Turn the items below into a numbered list, one line per number, and leave out any blank lines.

- Opening Delimiter -

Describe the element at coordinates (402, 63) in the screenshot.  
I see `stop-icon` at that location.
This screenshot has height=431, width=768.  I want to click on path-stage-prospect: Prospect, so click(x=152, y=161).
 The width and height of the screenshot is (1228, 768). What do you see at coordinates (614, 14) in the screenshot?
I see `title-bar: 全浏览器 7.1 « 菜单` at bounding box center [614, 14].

- Closing Delimiter -

[Your response]
1. Describe the element at coordinates (402, 63) in the screenshot.  
2. I see `stop-icon` at that location.
3. This screenshot has height=431, width=768.  I want to click on path-stage-prospect: Prospect, so click(x=152, y=161).
4.  The width and height of the screenshot is (1228, 768). What do you see at coordinates (614, 14) in the screenshot?
5. I see `title-bar: 全浏览器 7.1 « 菜单` at bounding box center [614, 14].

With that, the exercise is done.